Share

Filling the Gaps in Wedderburn Road

Map of Wedderburn Road showing development up to 2012
Map of Wedderburn Road showing development up to 2012
(based on Google satellite image)

The early house-building filled in most of the vacant areas near the top of Wedderburn Road but further down there was still plenty of space.

After the Second World War, owners of houses with substantial land saw a way of raising money by selling off pockets of land for infill building. Other property developers bought up unused agricultural land. Bungalows began to appear from 1951 onwards and the 1960s saw the development of more detached houses.

The most recent houses appeared in this century: one near the top of the road, then an eco house near the bottom and lastly, 4 new houses have been built on land belonging to No 21 and are now called “Diary Close”.

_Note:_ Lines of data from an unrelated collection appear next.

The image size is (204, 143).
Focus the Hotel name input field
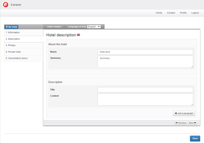click(145, 52)
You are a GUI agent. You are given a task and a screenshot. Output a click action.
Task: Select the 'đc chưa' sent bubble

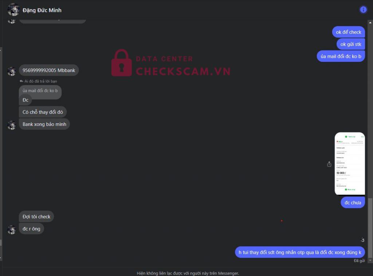pyautogui.click(x=353, y=203)
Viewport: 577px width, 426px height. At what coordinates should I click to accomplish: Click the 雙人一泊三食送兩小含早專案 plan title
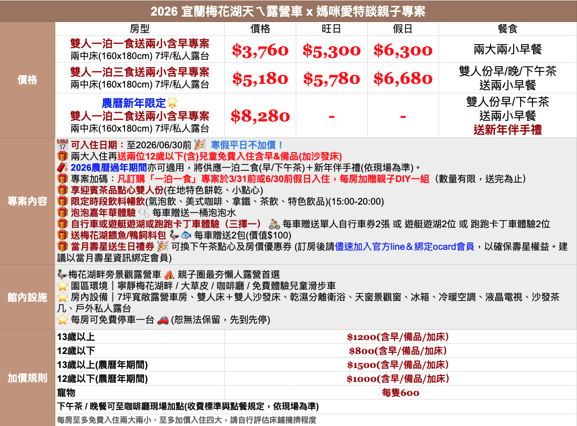tap(140, 72)
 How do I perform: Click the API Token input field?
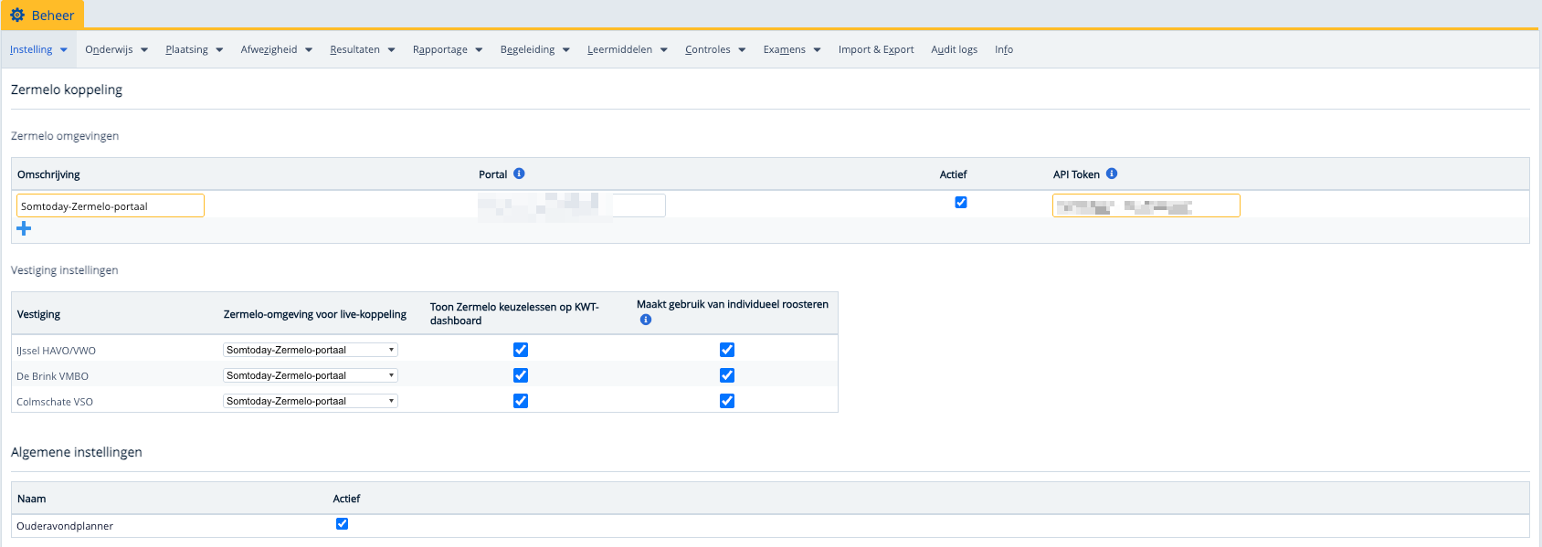[1146, 206]

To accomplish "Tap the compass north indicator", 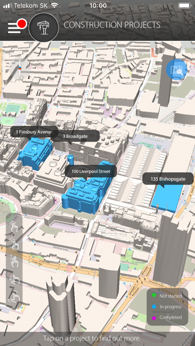I will [20, 68].
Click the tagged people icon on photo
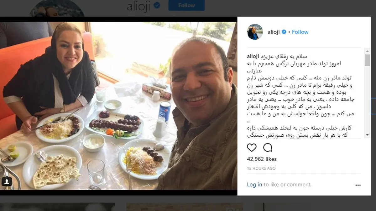 coord(7,181)
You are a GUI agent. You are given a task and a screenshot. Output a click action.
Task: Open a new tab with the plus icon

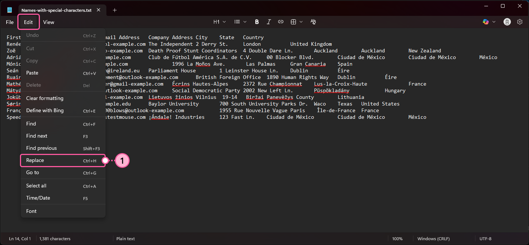tap(115, 10)
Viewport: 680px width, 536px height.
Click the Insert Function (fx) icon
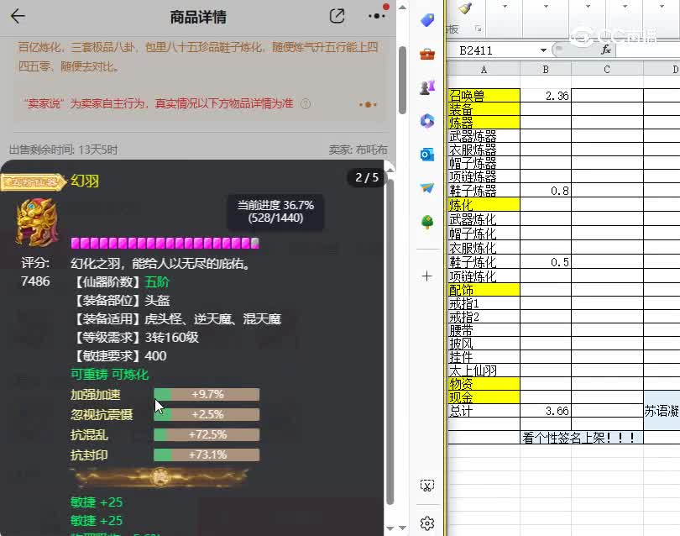coord(606,50)
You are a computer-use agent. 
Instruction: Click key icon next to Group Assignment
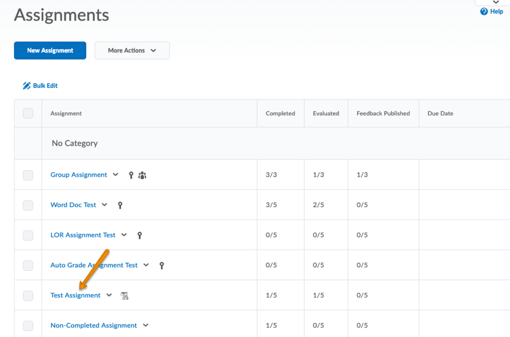click(131, 175)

Despite the infill, the road retains a spacious feel as the houses still have larger than average gardens.

Should there have been more houses?

View looking East down Wedderburn Road showing the modern house filling the gaps between the older ones.
View looking East down Wedderburn Road showing the modern houses filling the gaps between the older ones.

If you walk up and down the road, you will find gaps in the sequence of house numbers. For example, number 31 is next to number 41.  The large plot of land between number 21 and number 43 had belonged to Annie Stanton’s family. Originally it was an orchard and used for pigs.  In 1951 a bungalow was built next to number 43 and the plan was to sell the remaining land for the development of eight semi-detached houses.  In fact only four detached houses and another bungalow were built, and they followed the numbering from house number 21.

Originally the eight houses on the south side were numbered consecutively. As more properties were built, many were given names instead of numbers. This system eventually leads to much confusion and in fact the numbering only reached 10, (present day number 24).  All the houses lower down the road and on the other side were known by their house names. Some time between the publication of Stevens’ Directory 1935 and Kelly’s Directory 1950, the houses were re-numbered. On the south side the houses were given even numbers and the north side has odd numbers, note there is no number 13! We think that when the houses were numbered, the road was divided into approximately equal-sized plots. As the detached houses and bungalows were built, some took up more than one plot and this explains the gaps in numbering. Agencies like the Post Office or the local authority may have been involved in guessing how many houses could be erected in the gaps before resuming the later numbering.